[Entries taken from a collection]
[Start of section]
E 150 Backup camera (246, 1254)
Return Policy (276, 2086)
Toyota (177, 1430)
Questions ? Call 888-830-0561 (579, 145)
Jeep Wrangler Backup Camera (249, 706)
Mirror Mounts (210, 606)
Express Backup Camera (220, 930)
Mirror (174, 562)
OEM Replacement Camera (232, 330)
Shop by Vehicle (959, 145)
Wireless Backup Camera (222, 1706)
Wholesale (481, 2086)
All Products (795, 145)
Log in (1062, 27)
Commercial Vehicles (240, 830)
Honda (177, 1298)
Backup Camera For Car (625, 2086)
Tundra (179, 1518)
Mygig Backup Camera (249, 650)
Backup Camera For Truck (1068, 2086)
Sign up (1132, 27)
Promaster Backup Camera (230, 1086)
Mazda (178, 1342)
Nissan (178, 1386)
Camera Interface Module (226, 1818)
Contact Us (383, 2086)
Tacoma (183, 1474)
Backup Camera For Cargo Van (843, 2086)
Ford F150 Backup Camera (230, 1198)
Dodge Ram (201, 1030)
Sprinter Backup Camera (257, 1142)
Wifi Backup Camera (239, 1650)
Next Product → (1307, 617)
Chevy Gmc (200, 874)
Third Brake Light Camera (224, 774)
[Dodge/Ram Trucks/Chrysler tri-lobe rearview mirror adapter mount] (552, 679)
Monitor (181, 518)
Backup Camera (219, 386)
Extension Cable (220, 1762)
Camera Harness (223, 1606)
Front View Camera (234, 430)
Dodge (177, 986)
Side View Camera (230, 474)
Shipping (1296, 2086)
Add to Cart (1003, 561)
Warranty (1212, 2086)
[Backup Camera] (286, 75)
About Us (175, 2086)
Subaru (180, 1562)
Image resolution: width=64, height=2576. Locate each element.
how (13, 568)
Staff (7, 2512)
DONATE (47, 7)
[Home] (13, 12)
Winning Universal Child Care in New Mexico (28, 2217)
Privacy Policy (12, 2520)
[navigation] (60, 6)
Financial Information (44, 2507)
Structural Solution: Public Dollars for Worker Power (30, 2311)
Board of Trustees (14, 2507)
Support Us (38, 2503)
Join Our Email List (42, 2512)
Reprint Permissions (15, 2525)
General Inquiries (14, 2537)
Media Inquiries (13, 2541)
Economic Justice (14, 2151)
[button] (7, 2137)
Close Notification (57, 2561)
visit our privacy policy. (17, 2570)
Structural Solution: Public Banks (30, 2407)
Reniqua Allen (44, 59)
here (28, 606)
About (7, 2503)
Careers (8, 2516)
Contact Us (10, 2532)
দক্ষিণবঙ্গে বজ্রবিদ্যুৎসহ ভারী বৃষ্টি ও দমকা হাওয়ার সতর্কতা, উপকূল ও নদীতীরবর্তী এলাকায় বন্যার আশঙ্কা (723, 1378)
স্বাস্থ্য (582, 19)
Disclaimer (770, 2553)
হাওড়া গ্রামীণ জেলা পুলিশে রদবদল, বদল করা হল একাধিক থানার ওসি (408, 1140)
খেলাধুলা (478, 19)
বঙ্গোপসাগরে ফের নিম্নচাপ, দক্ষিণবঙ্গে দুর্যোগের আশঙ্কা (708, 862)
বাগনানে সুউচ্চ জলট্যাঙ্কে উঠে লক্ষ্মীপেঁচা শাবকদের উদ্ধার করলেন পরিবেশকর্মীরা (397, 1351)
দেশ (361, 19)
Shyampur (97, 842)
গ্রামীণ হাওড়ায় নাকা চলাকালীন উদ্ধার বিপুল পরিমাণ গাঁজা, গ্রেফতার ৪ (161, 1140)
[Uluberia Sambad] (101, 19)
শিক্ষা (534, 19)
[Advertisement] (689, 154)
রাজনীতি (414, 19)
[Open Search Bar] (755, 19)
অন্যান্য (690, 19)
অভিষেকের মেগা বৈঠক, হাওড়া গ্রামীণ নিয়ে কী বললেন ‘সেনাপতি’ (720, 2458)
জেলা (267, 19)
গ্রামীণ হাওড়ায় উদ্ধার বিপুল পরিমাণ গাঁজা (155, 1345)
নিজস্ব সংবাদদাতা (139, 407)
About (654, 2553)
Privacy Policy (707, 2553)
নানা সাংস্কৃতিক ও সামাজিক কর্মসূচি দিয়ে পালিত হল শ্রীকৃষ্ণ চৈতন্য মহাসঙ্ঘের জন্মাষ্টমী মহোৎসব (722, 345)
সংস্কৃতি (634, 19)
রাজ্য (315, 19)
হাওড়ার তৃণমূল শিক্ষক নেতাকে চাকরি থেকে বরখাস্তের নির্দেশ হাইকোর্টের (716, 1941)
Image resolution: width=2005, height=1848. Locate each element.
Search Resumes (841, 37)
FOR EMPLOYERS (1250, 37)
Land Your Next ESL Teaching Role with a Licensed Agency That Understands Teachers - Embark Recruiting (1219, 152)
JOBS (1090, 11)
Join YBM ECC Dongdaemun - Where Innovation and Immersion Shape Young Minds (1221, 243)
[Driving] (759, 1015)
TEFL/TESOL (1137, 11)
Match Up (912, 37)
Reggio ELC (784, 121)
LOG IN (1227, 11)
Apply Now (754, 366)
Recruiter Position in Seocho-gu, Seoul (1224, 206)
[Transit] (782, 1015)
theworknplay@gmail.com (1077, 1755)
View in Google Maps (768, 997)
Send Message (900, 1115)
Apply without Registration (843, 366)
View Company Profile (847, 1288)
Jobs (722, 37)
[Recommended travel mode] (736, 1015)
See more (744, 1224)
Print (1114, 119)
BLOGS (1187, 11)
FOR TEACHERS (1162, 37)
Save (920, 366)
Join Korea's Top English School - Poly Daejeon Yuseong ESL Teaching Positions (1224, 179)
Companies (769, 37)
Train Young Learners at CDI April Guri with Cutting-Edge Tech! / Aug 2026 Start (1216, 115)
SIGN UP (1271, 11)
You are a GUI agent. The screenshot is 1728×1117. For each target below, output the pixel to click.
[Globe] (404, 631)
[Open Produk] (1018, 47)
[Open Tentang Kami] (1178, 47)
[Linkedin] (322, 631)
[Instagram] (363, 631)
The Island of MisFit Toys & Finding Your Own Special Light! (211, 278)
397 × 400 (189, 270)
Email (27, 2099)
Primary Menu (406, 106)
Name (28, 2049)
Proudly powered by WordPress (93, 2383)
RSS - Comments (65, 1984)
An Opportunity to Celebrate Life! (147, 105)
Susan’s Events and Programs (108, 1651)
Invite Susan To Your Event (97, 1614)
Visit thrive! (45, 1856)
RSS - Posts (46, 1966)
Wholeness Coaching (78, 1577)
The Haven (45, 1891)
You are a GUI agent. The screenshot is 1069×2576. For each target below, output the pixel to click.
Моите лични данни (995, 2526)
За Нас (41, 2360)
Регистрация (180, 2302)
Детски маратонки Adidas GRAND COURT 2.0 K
[End of section]
Each line of the data that holds the word "click" should be copied.

Response area =>
You are a GUI agent. The screenshot is 1728×1117. For each target below, output the pixel to click.
You are a GUI agent. The screenshot is 1069×2576. For each target below, output the pixel to click.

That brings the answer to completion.